Cependant, le professeur Khayal a également souligné que pour que le Tchad puisse tirer pleinement parti de cette technologie, plusieurs obstacles doivent être surmontés :

  • Le cadre réglementaire : Trouver l’équilibre entre la sécurisation de l’usage des drones et la promotion de l’innovation.
  • La formation : Préparer la jeunesse tchadienne aux professions de demain liées à cette technologie.
  • L’intégration : Favoriser la collaboration entre les institutions, les opérateurs privés et les chercheurs.

Le directeur général du CNRD a exprimé sa gratitude envers les partenaires – Drone Tech Africa, Tchad FlyingLabs, WeRobotics – pour leur engagement et cette initiative. Il a également salué la présence d’experts ayant déjà transformé ces technologies en solutions opérationnelles. Il a encouragé les participants à saisir cette occasion unique pour enrichir leurs connaissances, forger de nouveaux partenariats et établir les fondations d’une feuille de route nationale. « La recherche n’est pas une activité lointaine. Elle est ici, au cœur de nos préoccupations quotidiennes. Et les drones en sont une illustration parfaite », a-t-il conclu, remerciant également les équipes du CNRD et les partenaires techniques et financiers pour leur mobilisation.

Applications concrètes et perspectives d’avenir

Mahamat Issa Abakar, directeur de Drone Tech Africa, a partagé les résultats de recherches menées au Burkina Faso, ainsi que des études agricoles conduites dans la province du Guéra au Tchad, précisément à Mongo, Baro et Tabo. Il a présenté un projet agricole féminin filmé par drone, illustrant comment les femmes s’adaptent face à la résilience climatique et comment l’utilisation de drones pourrait potentiellement augmenter le rendement agricole de 30 %.

Ali Mahamoud, chef de service au CNRD, a abordé l’intégration de l’intelligence artificielle (IA) dans la recherche et l’intérêt des drones pour prévenir les conflits entre agriculteurs et éleveurs, souvent exacerbés par la sécheresse, le manque de points d’eau et le changement climatique.

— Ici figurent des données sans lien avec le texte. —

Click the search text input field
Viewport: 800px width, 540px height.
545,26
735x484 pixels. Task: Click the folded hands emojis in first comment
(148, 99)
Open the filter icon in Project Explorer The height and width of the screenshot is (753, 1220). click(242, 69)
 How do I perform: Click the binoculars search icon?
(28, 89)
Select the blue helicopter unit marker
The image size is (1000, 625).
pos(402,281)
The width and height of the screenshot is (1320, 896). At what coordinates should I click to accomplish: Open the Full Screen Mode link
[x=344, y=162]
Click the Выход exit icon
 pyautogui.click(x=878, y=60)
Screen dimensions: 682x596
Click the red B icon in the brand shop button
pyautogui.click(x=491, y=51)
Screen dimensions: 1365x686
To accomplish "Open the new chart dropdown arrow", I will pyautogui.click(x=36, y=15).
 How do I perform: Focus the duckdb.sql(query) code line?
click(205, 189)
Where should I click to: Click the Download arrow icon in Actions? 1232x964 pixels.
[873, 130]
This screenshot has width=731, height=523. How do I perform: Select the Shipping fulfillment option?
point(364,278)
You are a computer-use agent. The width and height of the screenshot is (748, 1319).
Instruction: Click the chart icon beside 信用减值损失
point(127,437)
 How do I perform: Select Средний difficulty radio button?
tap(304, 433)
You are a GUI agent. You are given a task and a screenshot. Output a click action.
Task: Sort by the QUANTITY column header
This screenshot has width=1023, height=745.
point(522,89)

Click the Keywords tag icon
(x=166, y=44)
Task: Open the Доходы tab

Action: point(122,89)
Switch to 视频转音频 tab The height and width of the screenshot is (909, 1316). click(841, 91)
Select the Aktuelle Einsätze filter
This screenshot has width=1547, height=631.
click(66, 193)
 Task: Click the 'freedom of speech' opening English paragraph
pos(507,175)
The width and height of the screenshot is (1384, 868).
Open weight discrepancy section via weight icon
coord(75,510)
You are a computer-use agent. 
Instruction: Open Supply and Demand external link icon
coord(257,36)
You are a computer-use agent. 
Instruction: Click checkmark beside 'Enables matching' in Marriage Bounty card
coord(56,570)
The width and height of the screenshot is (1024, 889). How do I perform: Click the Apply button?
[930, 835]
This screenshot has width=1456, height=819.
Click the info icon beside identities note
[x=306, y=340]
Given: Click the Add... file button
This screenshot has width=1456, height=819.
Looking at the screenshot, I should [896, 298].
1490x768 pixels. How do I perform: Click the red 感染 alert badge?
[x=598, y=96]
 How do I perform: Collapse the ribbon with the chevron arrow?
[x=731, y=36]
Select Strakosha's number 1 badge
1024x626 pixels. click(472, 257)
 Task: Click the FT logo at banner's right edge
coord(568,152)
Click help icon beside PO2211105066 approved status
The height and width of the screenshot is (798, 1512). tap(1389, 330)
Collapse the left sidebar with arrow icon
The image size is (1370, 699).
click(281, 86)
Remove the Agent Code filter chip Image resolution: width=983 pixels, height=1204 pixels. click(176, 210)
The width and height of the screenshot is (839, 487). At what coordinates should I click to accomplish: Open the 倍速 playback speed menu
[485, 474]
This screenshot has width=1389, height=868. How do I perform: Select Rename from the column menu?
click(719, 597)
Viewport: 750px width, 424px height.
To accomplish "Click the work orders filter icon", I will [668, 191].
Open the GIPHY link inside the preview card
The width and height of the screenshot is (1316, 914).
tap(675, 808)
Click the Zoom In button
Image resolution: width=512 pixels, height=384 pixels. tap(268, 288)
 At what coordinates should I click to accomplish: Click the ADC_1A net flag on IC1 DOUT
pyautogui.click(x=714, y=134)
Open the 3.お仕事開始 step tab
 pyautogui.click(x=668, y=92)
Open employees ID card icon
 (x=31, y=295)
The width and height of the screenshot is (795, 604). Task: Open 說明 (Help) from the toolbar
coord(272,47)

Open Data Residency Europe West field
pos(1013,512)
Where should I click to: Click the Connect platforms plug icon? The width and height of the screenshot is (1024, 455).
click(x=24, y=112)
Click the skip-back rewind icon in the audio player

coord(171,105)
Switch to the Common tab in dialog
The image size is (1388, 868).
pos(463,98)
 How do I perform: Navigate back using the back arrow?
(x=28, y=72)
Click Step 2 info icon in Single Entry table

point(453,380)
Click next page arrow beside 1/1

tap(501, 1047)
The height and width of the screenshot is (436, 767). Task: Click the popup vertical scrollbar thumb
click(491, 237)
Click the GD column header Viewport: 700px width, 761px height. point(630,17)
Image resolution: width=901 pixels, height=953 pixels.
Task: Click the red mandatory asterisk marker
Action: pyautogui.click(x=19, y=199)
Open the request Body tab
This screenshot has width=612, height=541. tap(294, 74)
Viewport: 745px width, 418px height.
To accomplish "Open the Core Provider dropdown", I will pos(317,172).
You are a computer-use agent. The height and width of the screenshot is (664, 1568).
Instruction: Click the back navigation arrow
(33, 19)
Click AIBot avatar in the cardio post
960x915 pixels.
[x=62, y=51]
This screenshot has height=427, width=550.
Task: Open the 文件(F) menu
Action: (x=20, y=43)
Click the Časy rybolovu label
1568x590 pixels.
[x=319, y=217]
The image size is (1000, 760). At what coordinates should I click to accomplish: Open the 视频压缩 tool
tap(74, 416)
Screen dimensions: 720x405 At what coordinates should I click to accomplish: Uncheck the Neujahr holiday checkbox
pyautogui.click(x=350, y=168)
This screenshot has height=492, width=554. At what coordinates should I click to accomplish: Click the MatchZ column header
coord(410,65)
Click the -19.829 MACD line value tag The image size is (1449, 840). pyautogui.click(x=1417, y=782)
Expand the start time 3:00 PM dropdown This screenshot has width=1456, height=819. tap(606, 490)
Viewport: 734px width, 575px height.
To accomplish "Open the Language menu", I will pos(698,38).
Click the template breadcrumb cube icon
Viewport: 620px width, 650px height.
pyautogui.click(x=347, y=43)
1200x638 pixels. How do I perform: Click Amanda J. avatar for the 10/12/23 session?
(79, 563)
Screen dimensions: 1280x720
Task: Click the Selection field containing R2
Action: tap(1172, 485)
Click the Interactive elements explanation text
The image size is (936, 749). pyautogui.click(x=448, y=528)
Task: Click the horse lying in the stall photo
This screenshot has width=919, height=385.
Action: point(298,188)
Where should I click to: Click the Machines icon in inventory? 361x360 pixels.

Il a mis en exergue l’efficacité des drones dans la surveillance de la faune au parc national de Zakouma, le suivi des couloirs de transhumance, la prospection minière et la recherche d’or, soulignant l’importance de collecter des données statistiques précises grâce à ces appareils.

Le Dr Djimassal, chargé de recherche, a complété les présentations en détaillant l’utilisation des satellites pour l’acquisition d’images spatiales. Il a démontré comment ces données permettent de visualiser et d’analyser la végétation, les cours d’eau, les forêts claires, les zones habitées, les savanes arbustives et herbacées, les pâturages et les fourrés, particulièrement dans la région septentrionale du Tchad. Son exposé a mis en lumière l’interprétation des images pour une meilleure compréhension des ressources naturelles du pays, des lacs aux forêts.

Ces présentations riches en informations ont été suivies par un panel de discussion dynamique, permettant aux participants d’échanger en profondeur sur l’importance et les applications futures des drones dans les divers secteurs vitaux pour le développement du Tchad et la stabilité de la région du Sahel.